Angoulême 2020 : les trois finalistes du Grand Prix
Emmanuel Guibert, Catherine Meurisse et Chris Ware sont les trois finalistes pour le Grand Prix 2020 du Festival international de la bande dessinée d’Angoulême, qui se tiendra du 30 janvier au 2 février.

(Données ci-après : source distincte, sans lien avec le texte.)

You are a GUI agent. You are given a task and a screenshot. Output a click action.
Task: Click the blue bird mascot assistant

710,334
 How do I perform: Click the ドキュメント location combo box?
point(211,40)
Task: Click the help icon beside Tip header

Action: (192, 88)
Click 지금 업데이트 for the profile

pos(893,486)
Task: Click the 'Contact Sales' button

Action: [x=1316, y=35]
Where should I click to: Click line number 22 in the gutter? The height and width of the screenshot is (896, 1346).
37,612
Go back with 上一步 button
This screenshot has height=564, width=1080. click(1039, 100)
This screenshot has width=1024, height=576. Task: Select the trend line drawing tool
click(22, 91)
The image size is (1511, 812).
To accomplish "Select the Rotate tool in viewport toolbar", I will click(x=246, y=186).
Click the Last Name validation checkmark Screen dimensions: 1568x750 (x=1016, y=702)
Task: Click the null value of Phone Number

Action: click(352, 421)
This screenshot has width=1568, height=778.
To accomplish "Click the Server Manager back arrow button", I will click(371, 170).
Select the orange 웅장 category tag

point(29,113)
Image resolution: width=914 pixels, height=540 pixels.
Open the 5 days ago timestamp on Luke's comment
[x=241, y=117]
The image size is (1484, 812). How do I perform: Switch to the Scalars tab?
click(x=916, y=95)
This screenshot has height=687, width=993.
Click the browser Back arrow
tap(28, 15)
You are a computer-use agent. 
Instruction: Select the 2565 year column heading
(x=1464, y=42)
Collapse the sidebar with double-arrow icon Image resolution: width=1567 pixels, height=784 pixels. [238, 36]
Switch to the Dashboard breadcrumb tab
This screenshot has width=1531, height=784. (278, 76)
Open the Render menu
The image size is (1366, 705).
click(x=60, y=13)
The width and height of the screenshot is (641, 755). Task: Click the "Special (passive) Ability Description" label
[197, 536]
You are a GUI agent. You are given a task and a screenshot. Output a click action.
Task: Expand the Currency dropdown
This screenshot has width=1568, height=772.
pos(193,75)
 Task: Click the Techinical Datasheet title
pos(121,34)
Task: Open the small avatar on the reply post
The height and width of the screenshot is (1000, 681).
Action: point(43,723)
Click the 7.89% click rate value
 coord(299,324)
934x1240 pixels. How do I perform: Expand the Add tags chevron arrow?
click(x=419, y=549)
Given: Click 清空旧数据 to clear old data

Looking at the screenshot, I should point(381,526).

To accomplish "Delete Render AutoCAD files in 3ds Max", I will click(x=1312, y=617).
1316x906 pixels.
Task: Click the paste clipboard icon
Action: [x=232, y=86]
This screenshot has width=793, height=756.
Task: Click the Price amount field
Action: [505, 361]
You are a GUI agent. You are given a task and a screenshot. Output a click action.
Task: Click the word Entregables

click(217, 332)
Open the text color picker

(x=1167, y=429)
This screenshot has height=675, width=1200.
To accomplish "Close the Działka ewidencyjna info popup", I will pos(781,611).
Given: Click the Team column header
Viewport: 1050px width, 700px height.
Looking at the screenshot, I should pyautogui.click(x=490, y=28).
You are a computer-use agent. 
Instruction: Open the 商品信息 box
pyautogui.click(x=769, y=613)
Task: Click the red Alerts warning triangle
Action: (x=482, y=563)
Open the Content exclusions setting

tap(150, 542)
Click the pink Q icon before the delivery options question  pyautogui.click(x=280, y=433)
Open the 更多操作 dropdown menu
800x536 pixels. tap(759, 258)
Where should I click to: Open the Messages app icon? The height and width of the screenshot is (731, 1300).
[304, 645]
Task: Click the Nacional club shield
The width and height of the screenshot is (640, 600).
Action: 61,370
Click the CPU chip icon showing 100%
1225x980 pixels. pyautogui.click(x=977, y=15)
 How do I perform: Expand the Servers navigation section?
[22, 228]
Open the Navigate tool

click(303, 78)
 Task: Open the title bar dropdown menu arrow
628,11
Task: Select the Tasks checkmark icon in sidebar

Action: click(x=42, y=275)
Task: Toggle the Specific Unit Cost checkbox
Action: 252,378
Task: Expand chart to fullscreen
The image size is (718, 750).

À l’issue d’un premier tour ouvert à tous les auteurs inscrits, trois noms sont donc sortis du scrutin pour déterminer qui succédera à Rumiko Takahashi pour le Grand Prix d’Angoulême. L’Américain Chris Ware fait figure d’habitué, puisqu’il était déjà finaliste en 2017, 2018 et 2019 ! Mais après trois « échecs » en finale, l’auteur né en 1967 est-il vraiment favori ? En tout cas, attribuer le Grand Prix à Chris Ware serait une célébration d’une oeuvre unique en son genre, la création d’un monde minutieux jusqu’à l’extrême. Découvert dans la revue RAW d’Art Spiegelman et Françoise Mouly, Chris Ware a depuis les années 1990 empilé les prix : pas moins de 28 Harvey Awards et 22 Eisner Awards, récompensant des histoires caustiques et mélancoliques, un dessin d’une grande maîtrise et la fabrication d’objets ultra-soignée. Il a aussi été distingué au Festival d’Angoulême avec le Prix du meilleur album pour Jimmy Corrigan en 2003 et le Prix spécial du jury en 2013 pour son impressionnant Building Stories. Son prochain livre, Rusty Brown, déjà sorti aux États-Unis, est annoncé pour fin 2020 en France chez Delcourt.
Emmanuel Guibert, né en 1964, est aussi un habitué du second tour de vote, puisque finaliste en 2018 et 2019. Le dessinateur du Photographe et de La Fille du professeur (récompensés à Angoulême) est aussi un scénariste jeunesse reconnu, avec Sardine de l’Espace (avec Joan Sfar) et Ariol (avec Marc Boutavant). Et son travail autour des souvenirs de l’ancien GI Alan Ingram Cope – La Guerre d’Alan, L’Enfance d’Alan, Martha et Alan – fait partie des plus belles oeuvres de bande dessinée intimiste et documentaire qui soit. Emmanuel Guibert a reçu en 2017 le Prix René Goscinny pour l’ensemble de son oeuvre, et a été au centre d’une belle exposition l’année suivante à Angoulême, qui dévoilait à la fois son talent de conteur et la grâce de son dessin. Intelligence, humilité et ouverture aux autres sont les grandes qualités de ce dessinateur surdoué, qui nous avait accordé une interview en 2008 sur son travail mené au Japon. À la lumière d’une carrière si riche et exigeante, un Grand Prix ne serait pas de trop.
Pour la première fois en lice en finale, Catherine Meurisse est aussi célébrée à Angoulême cette année dans une grande exposition, et a même dessiné une des trois affiches. Diplômée des Arts Décos, elle démarre à 25 ans dans le dessin d’humour à Charlie Hebdo, qu’elle quittera après les attentats. Son trait, jeté, griffonné, fait des merveilles pour mettre en scène le quotidien, les relations hommes-femmes, riches-pauvres, mais aussi le monde des arts ou de la littérature (voir nos interviews autour du Pont des Arts ou de Moderne Olympia). Son regard piquant et empathique, sa manière de se mettre en scène avec la bonne distance, et surtout son trait d’une expressivité impressionnante font de son oeuvre une des plus intéressantes et sensibles de la bande dessinée contemporaine. Dans ses ouvrages post-attentats de Charlie, La Légèreté et Les Grands Espaces et même Delacroix, elle s’ouvre d’autres champs d’exploration, intime et graphique. À bientôt 40 ans, son Grand Prix bouclerait la boucle de sa relation au Festival, puisqu’elle y a été lauréate du prix de la BD scolaire à l’âge de 17 ans. Et célébrerait à la fois le dessin de presse, l’humour et la place des femmes dans la BD.
Le second tour se déroule jusqu’au u dimanche 20 janvier 2020 à minuit. Le nom du lauréat du Grand Prix 2020 sera annoncé le mercredi 29 janvier 2020 vers 18 heures, à l’occasion de l’ouverture officielle du Festival.